Designing and setting up a new SIEM can be intimidating. While software vendors often provide support for cluster setup and sizing, setting up how you ingest logs is usually up to you. It’s easy to feel lost in the wilderness without a map, especially if you’re trying to bring in data from less common sources. Let’s walk through a high-level plan of attack.

The first and most important aspect of log ingestion is choosing what you want to log. The most common mistake I see from companies designing their own SIEM is trying to log everything from everywhere. While there are benefits to having every log from every service you use in a single location, the cost to do so is high in both setup time and hardware/cloud expenses. Is keeping firewall logs in your SIEM valuable enough to justify reducing overall retention time to stay within budget? Your chances of success are much higher when you start by determining which log sources are most likely to contain useful, actionable information and focusing your efforts on those sources. Additionally, many individual log sources can be configured to reduce the amount of data they send. Whether this is done by upping the severity threshold (choosing not to ship “debug” or “info” level logs) or by excluding specific event IDs (common with Windows event logs), trimming down the amount of data sent by each service can have a large impact on your SIEM’s performance and usability.

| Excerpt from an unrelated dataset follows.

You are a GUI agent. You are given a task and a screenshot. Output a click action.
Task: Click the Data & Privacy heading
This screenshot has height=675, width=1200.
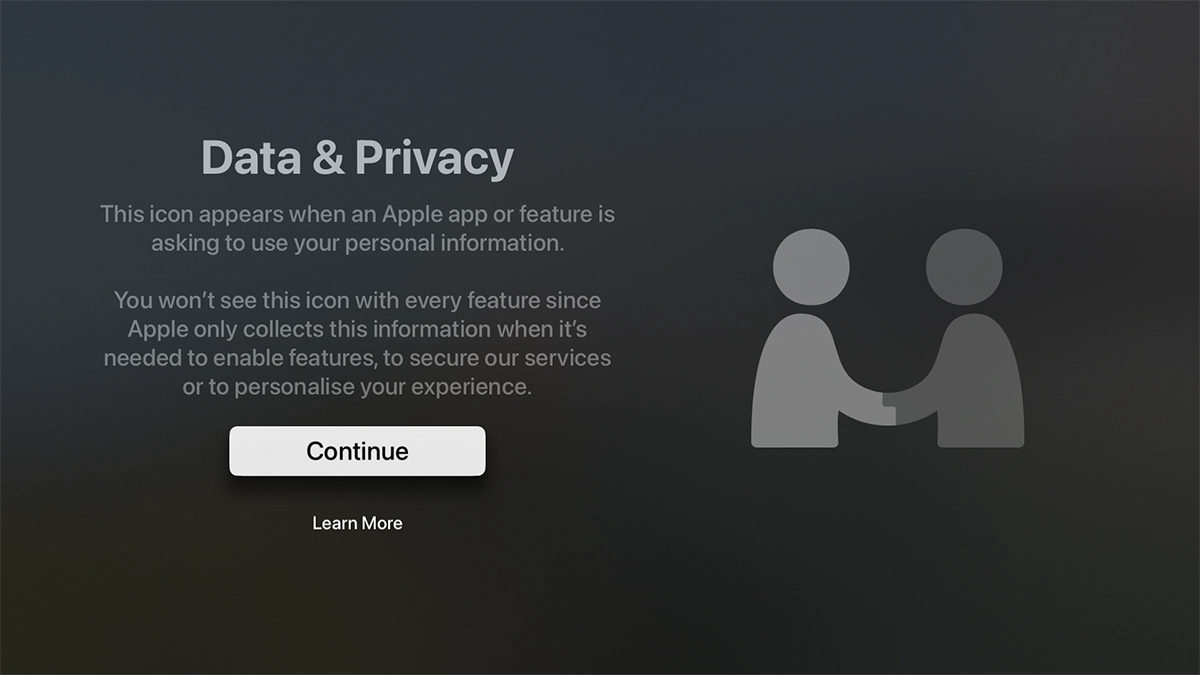tap(357, 158)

Once you’ve determined which logs are essential, it’s important to plan out how to organize your data. Pick a naming scheme for your tables/indices that allows for future expansion while maintaining your sanity. For smaller organizations, you might be able to name an index with only the source service name, while larger organizations might split up their logs by department first, then by company, and lastly by service (i.e., infra-Amazon-CloudTrail). This is a step that often doesn’t get much thought at the beginning but can be difficult to change down the road.

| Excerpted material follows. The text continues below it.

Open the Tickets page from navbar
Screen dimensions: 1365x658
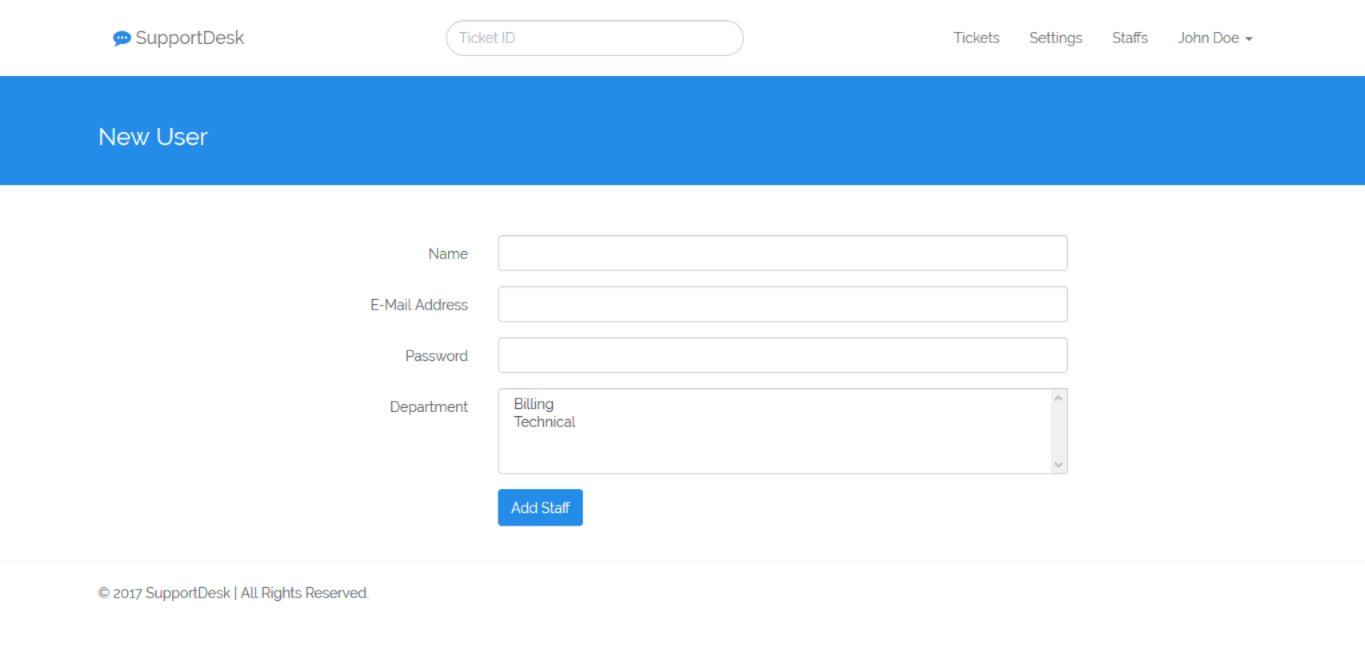(x=976, y=38)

So, you’ve chosen your sources, have a great naming scheme, and your first log sources are sending data. What’s next? Data normalization. Depending on how well your log source integrates with your SIEM software, your data will either be split up into nice, individual fields, or it will all be lumped into one big “message” field that will need to be parsed out. Either way, it’s important to work towards common field names for as much of your data as possible. Take this situation as an example: Your Azure AD logs have a field named “azure.user.name” in the format “Domain\Username” but your Windows logs use the field “winlog.user_name” having only the username, no domain. Correlating data between the two sources will require your analysts to remember the differences and manually adjust their queries when switching data sources. If you’re using Elasticsearch, you can map your data to Elastic Common Schema fields, which would indicate both above fields should be placed in the field “user.name” and the domain placed in “user.domain”. Now you’re able to punch in one query to search all your datasets.

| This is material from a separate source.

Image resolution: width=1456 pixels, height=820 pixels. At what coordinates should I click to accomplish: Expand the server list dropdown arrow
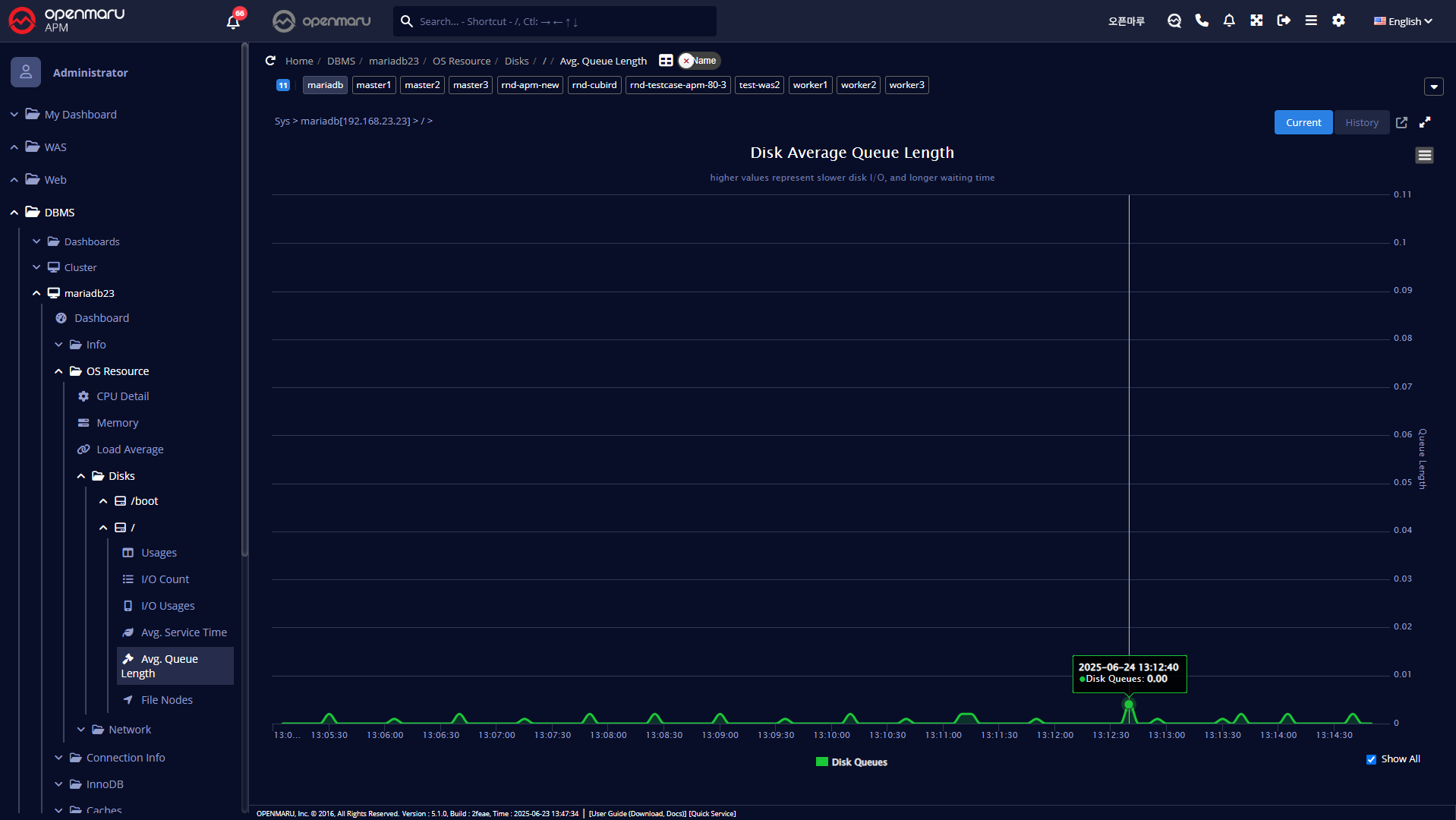[x=1433, y=87]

Lastly, think about how you will be using the data you’ve ingested. Look for any common, repetitive actions your analysts take when searching the data. Do your Windows logs have the full path of an executable that’s been run, but your analysts often use a leading wildcard to search for an executable name (*lsass.exe)? Do they frequently search for logs with an RFC1918 source IP to find outgoing connections? These situations can be improved with a concept known as schema-on-write. Instead of using these complicated queries (schema-on-read), it’s often more efficient to split the executable path during ingest, creating an “executable.name” field that can be searched without wildcards. We could also automatically assign directions (outbound vs. inbound) to our network logs, making inefficient IP range queries unnecessary. Changes like these not only make your analysts’ lives easier, they also can have a dramatic impact on search performance, especially when they reduce wildcard usage.

Log ingestion is a technical, complicated process and it’s easy to get lost in the weeds while you’re writing parsers and configuring log shippers. Sticking closely to a detailed plan will greatly improve usability, organization, and will ultimately save time and money over the course of the project.